> **What is required**: Transcribe every entry word for word, but skip the images.

(Saved entries)

◇ ◇ ◇ ◇ ◇

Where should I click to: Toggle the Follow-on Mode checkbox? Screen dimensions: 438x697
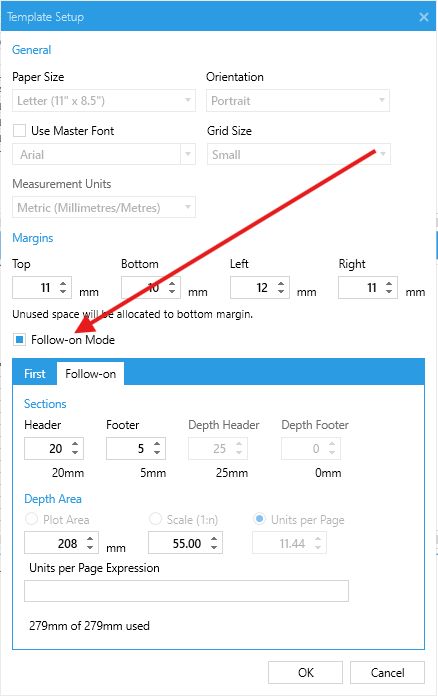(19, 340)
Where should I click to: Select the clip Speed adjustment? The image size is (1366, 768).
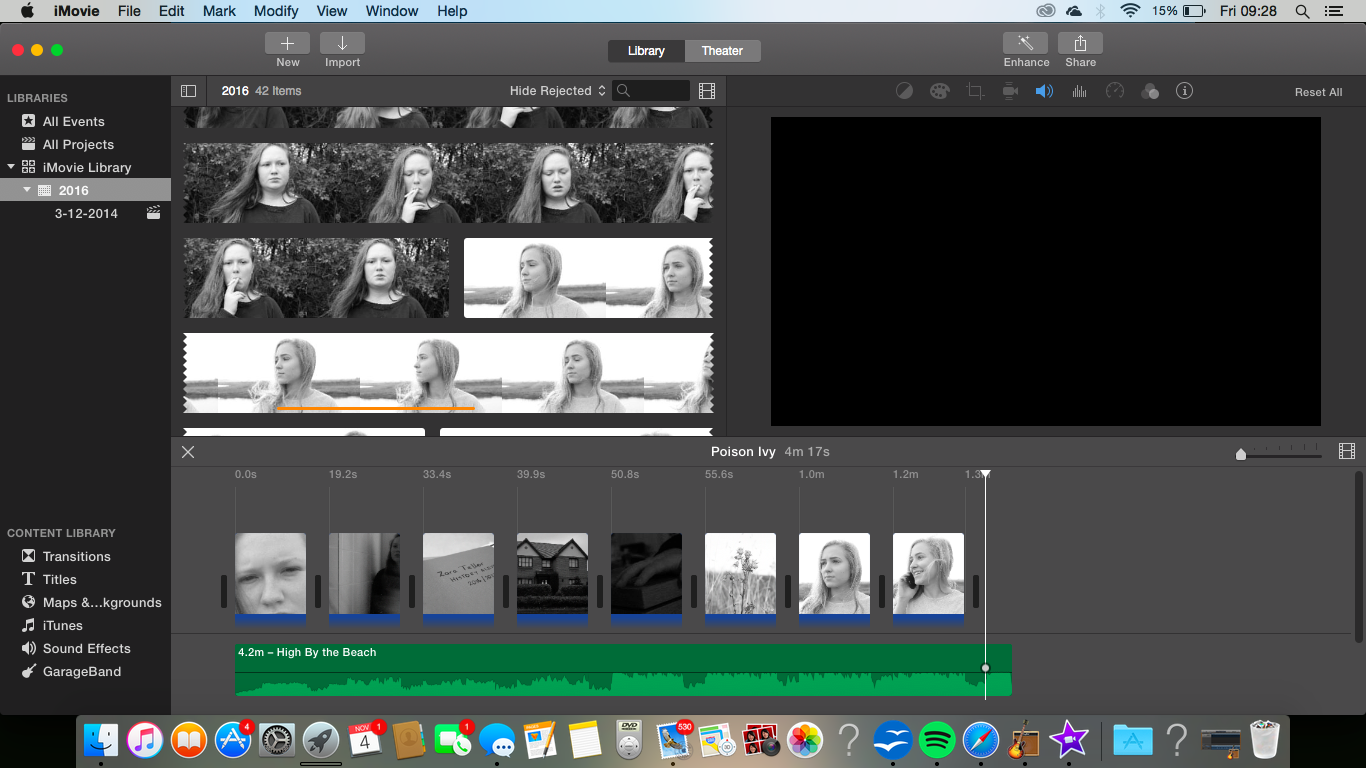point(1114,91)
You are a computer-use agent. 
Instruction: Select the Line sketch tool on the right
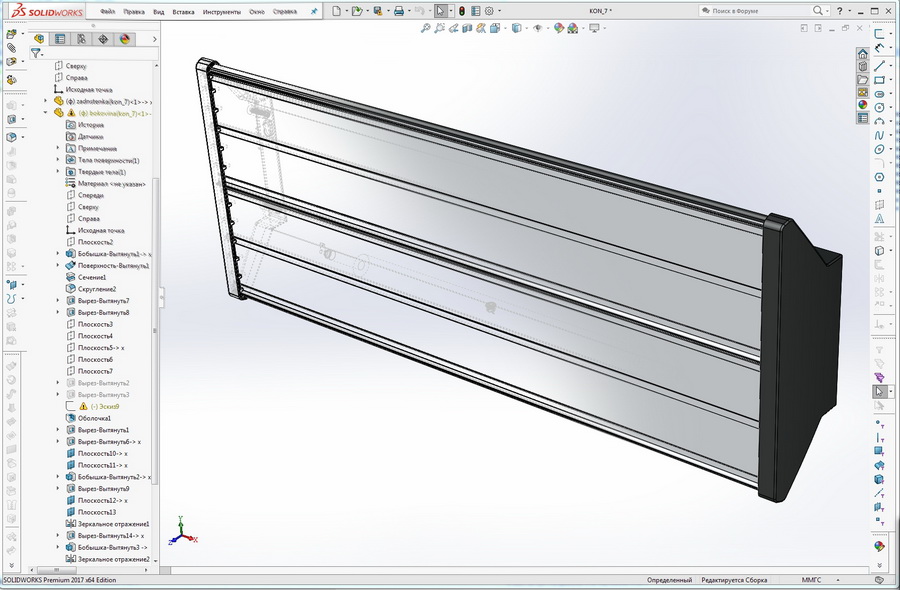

◇ ◇ ◇ ◇ ◇

> **Reply**:
Where should I click to: Toggle the Follow-on Mode checkbox? Screen dimensions: 438x697
(19, 340)
Where should I click to: Select the clip Speed adjustment? The image size is (1366, 768).
point(1114,91)
You are a computer-use agent. 
Instruction: Select the Line sketch tool on the right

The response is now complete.